The cars themselves were great. They were custom built in NZ by their rail shops. No rebranded Siemens or ABB rolling stock here. Cars are reasonably new and there are two outlets at each seat. Although with a bulkier universal power adapter they might not be very useable since they are low to the ground. The windows are massive they take up almost the entire side of the rail car. There are also Viewliner type upper windows along both sides. Lots of natural light flowing in. There is a cafe car although the food is a collection of pre-made sandwiches there are a few prepared hot foods that they will microwave for you. I have pictures of the menu. I will upload them when I get back to the states.

The highlight for me was without question the open air observation car that is available to all passengers. It is quite an experience to pass through a tunnel with a diesel locomotive working hard to get up the grades. Probably not the best for ones carbon monoxide intake. The route the train takes through the mountain seems almost inexplicable tunnels viaducts more tunnels more viaducts. I am not sure who did the surveying, but as you zig and zag and go through yet another tunnel you have to wonder if this was really the only way to get a train through those mountains. Listening to the engine as the engineer moves up a couple notches to keep you steady through the next set of grade is something I think the average lay person would miss, but certainly something you can appreciate if you know what your listening to.

The views are truly spectacular at times. I am confident in saying that while shorter in duration what you experience between Christchurch and Greymouth beats the pants off the wonderful hours you can spend in a SSL going between Denver and Grand Junction. All of it is enhanced by being able to stand out in the open observation car and feel the air moving past you.

[Item coordinate data]
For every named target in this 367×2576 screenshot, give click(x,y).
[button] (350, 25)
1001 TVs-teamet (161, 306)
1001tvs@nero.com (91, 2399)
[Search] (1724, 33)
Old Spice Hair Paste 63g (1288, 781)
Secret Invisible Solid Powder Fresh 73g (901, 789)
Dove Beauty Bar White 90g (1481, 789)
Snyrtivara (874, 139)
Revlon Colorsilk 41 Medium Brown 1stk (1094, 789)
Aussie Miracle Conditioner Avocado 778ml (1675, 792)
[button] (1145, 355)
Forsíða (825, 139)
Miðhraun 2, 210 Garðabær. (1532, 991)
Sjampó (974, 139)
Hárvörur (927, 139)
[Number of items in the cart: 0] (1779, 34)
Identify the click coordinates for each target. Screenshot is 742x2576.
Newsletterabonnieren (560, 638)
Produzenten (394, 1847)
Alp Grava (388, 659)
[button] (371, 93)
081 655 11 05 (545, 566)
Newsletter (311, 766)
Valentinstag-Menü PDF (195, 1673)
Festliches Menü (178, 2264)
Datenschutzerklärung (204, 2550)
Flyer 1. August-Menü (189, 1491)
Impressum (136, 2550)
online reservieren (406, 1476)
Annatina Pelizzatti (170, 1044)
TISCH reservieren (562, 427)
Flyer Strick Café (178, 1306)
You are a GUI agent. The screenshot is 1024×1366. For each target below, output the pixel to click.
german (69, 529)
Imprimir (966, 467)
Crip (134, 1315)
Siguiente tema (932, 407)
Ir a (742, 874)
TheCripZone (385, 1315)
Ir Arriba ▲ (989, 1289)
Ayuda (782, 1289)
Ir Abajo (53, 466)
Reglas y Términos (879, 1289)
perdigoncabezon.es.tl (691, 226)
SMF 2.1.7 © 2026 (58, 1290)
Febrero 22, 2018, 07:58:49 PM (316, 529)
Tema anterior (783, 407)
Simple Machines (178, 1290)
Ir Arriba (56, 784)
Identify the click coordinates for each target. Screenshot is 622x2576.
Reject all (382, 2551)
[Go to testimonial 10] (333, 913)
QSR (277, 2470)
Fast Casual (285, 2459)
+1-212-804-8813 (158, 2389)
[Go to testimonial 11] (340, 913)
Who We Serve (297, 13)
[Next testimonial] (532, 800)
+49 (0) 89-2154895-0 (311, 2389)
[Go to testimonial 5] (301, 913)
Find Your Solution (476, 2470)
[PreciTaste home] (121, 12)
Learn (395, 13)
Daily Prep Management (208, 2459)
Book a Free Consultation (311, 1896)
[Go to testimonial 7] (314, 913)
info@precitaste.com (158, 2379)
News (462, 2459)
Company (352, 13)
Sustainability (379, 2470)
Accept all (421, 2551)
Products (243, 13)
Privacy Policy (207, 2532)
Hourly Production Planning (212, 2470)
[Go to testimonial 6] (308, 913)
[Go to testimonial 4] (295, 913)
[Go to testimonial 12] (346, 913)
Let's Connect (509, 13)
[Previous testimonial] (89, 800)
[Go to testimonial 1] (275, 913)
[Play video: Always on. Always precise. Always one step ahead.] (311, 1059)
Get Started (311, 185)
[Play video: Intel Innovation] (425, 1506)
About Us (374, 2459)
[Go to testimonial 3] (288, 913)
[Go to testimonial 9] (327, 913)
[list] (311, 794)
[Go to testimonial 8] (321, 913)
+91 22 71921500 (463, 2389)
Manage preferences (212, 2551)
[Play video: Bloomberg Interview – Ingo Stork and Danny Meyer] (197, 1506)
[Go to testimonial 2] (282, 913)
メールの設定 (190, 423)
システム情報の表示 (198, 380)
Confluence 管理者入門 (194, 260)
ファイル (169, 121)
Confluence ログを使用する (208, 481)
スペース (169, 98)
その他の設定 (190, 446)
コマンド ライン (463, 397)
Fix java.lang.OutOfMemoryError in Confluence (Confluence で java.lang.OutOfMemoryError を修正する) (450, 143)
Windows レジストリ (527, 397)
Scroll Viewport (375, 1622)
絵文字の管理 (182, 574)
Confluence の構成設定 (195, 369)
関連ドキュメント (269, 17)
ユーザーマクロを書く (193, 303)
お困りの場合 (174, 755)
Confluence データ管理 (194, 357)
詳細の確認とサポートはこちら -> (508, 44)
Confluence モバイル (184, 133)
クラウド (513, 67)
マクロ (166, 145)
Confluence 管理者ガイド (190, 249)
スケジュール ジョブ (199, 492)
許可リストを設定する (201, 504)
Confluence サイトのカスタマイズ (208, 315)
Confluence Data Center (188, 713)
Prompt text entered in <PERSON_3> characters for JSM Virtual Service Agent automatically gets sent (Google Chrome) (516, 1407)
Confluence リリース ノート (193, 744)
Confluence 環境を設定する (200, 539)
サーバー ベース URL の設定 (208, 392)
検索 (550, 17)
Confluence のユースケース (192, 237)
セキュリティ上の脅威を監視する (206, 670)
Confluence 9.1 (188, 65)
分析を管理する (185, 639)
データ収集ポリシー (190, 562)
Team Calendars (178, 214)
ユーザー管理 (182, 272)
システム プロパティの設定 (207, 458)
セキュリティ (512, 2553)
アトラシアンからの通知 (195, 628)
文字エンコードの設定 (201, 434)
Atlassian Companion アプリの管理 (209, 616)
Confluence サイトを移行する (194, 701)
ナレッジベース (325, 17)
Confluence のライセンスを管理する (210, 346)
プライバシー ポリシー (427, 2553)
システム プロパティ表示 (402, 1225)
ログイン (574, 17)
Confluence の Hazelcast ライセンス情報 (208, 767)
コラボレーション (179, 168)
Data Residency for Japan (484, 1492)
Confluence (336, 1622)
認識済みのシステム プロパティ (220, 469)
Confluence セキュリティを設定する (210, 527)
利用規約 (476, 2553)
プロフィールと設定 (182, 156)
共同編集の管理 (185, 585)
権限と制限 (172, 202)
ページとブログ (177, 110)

## STATED PROBLEM 1
Reproduce the part of the train trip report starting at "The highlight for" and ending at "your listening to.".
## STATED PROBLEM 2
According to the train trip report, why might the seat outlets be hard to use? Answer in one to three sentences.
## STATED PROBLEM 3
Using the train trip report, answer these questions:
(a) How many outlets are there at each seat?
(b) Which passengers can use the open air observation car?
(c) Between which two places does the writer compare the experience to a trip from Denver to Grand Junction?

## EXPECTED OUTPUT 1
The highlight for me was without question the open air observation car that is available to all passengers. It is quite an experience to pass through a tunnel with a diesel locomotive working hard to get up the grades. Probably not the best for ones carbon monoxide intake. The route the train takes through the mountain seems almost inexplicable tunnels viaducts more tunnels more viaducts. I am not sure who did the surveying, but as you zig and zag and go through yet another tunnel you have to wonder if this was really the only way to get a train through those mountains. Listening to the engine as the engineer moves up a couple notches to keep you steady through the next set of grade is something I think the average lay person would miss, but certainly something you can appreciate if you know what your listening to.

## EXPECTED OUTPUT 2
The outlets sit low to the ground. That could make them hard to use with a bulkier universal power adapter.

## EXPECTED OUTPUT 3
(a) Two.
(b) All passengers.
(c) Christchurch and Greymouth.